Mahendra Nagamootoo

Personal information
- Full name: Mahendra Veeren Nagamootoo
- Born: 9 October 1975 (age 50) Whim, Berbice, Guyana
- Batting: Left-handed
- Bowling: Leg break
- Relations: Rohan Kanhai (uncle) Alvin Kallicharran (uncle) Vishal Nagamootoo (brother)

International information
- National side: West Indies (2000–2002);
- Test debut: 31 August 2000 v England
- Last Test: 9 October 2002 v India
- ODI debut: 16 July 2000 v Zimbabwe
- Last ODI: 3 December 2002 v Bangladesh

Domestic team information
- 1994–2009: Guyana

Career statistics
| Competition | Tests | ODIs | FC | LA |
| Matches | 5 | 24 | 102 | 107 |
| Runs scored | 185 | 162 | 2,587 | 719 |
| Batting average | 26.42 | 13.50 | 19.02 | 17.53 |
| 100s/50s | 0/1 | 0/0 | 1/7 | 0/1 |
| Top score | 68 | 33 | 100 | 63 |
| Balls bowled | 1,494 | 1,189 | 24,801 | 5,382 |
| Wickets | 12 | 18 | 370 | 142 |
| Bowling average | 53.08 | 55.44 | 29.22 | 25.11 |
| 5 wickets in innings | 0 | 0 | 13 | 1 |
| 10 wickets in match | 0 | 0 | 2 | 0 |
| Best bowling | 3/119 | 4/32 | 7/76 | 5/23 |
| Catches/stumpings | 2/– | 6/– | 79/– | 36/– |
- Source: Cricket Archive, 24 October 2010

= Mahendra Nagamootoo =

West Indian cricketer (born 1975)

Mahendra Veeren Nagamootoo (மகேந்திர வீரன் நாகமுத்து) (born October 9, 1975) is a former cricketer for Guyana and the West Indies and of Tamil Indo-Guyanese ethnicity.

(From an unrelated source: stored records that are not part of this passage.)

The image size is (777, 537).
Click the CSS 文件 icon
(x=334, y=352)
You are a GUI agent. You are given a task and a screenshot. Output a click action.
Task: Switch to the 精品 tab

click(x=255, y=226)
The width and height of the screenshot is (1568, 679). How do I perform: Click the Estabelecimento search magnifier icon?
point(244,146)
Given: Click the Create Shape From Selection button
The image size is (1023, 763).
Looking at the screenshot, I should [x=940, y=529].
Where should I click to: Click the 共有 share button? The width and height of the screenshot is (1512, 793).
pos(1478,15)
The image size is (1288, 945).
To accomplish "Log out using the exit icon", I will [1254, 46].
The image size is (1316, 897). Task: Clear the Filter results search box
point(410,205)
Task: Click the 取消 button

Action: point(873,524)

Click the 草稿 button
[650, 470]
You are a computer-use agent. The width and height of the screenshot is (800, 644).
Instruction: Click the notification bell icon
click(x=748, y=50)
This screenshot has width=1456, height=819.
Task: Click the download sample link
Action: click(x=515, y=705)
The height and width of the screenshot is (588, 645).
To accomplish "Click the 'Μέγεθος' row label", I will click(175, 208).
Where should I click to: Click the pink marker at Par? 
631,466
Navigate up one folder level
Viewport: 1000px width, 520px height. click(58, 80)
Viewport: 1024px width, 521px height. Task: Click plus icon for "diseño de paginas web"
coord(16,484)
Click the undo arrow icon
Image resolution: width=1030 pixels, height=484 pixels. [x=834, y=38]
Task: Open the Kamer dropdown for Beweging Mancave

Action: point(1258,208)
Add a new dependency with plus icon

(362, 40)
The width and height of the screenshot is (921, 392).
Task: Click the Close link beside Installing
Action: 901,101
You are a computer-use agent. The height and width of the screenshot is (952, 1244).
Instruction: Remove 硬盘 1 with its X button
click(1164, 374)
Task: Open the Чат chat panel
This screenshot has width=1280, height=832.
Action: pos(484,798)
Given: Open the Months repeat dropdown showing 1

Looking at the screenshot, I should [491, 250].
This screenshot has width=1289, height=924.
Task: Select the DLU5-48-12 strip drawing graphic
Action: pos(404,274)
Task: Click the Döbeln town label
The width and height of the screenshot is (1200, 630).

In 2005, Nagamootoo took the most wickets (12) for Guyana, winning a regional 50-over title against Barbados at Bourda.

He and his brother have sponsored cricket tournaments in their hometown of Whim, Guyana. In 2019, he was inducted into the Berbice Cricket Board's hall of fame.

== Family ==
Nagamootoo is the nephew of both Rohan Kanhai and Alvin Kallicharan; two of the best ever West Indian batsmen of Indian descent. Nagamootoo has a brother Vishal, who plays cricket for Guyana.

He is the nephew of Moses Nagamootoo, a politician for the Alliance for Change party.